Option 1: weekend overtime- too expensive
Option 2 – the answer: we can divert staff from producing product qz but we will loose sales , contribution per unit £12, take to make 3hrs, The normal labor rate is £9 per hr. The relevant cost is the direct labour cost + the opportunity cost – this is at (£9 per hr + the opportunity cost £12:3 =£3250
Why doesn’t it include the direct labour cost? We’ve got the staff already and we’ve paid them to make product qz anyway. I thought the relevant cost is just lost contribution.
Thanks
OksanaNovember 12, 2017 at 10:12 am #415362No. When labour is in short supply then the relevant cost is the lost contribution plus the labour cost.
Here is a tiny explain to explain why. Suppose they are currently making a product that takes one hour of labour, and had a selling price of $100, a labour cost of $20, and a material cost of $60 – so the contribution is $40.
Suppose that 1 hour is taken for another job.

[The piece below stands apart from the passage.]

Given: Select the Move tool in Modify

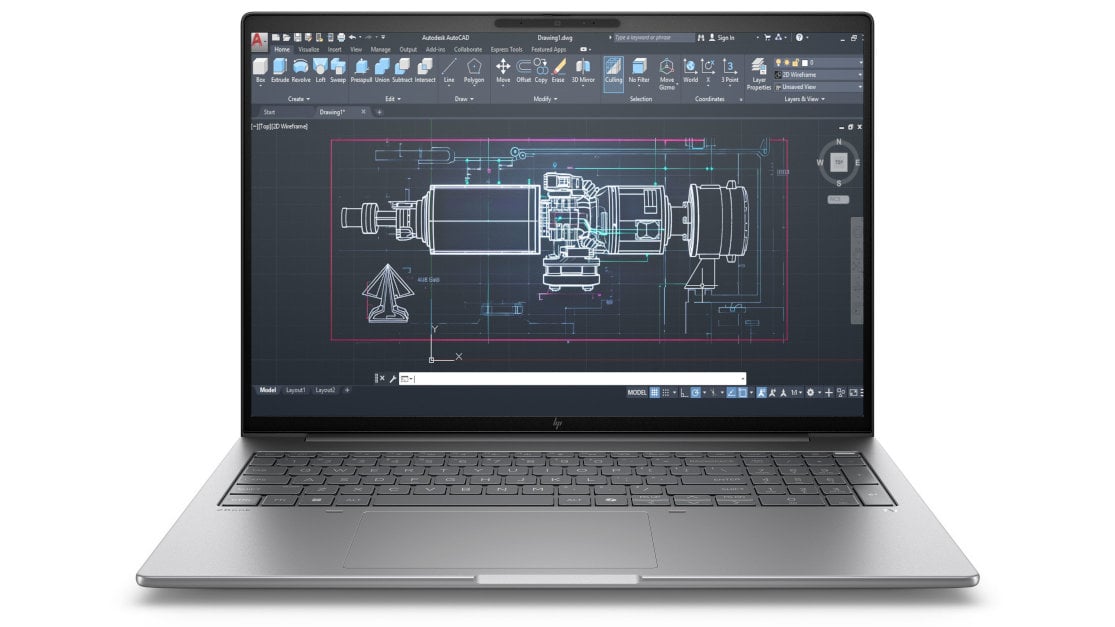Looking at the screenshot, I should coord(503,68).
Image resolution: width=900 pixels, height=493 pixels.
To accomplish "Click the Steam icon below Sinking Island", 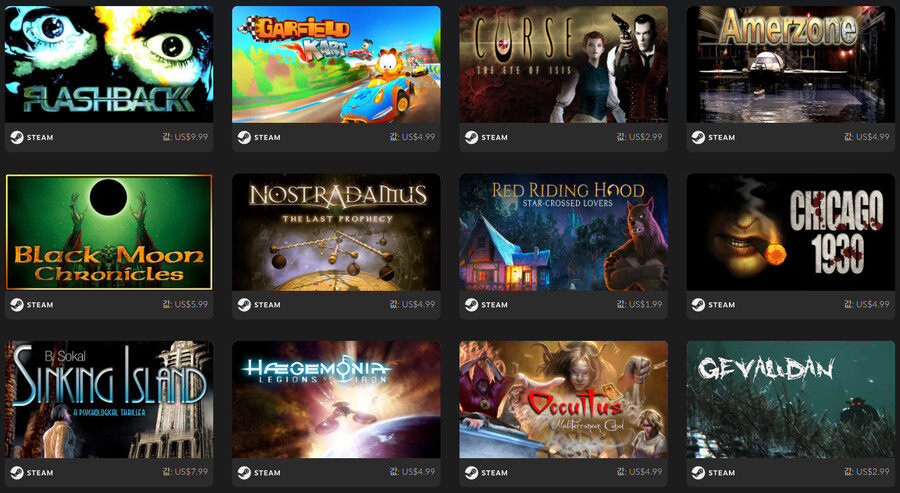I will click(x=17, y=473).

As a result we lose the sales of $100, we save the materials of $10, but we will still be paying the labour of $20 so no saving there.
As a result the net loss is 100 – 40 = $60, which is always the same as the contribution plus the labour (i.e. 40 + 20 = $60).I do explain this in my free lectures on relevant costing and I do suggest that you watch them.
The lectures are a complete free course for Paper F5 and cover everything needed to be able to pass the exam well.
November 15, 2017 at 7:33 pm #416012Thank you very much John.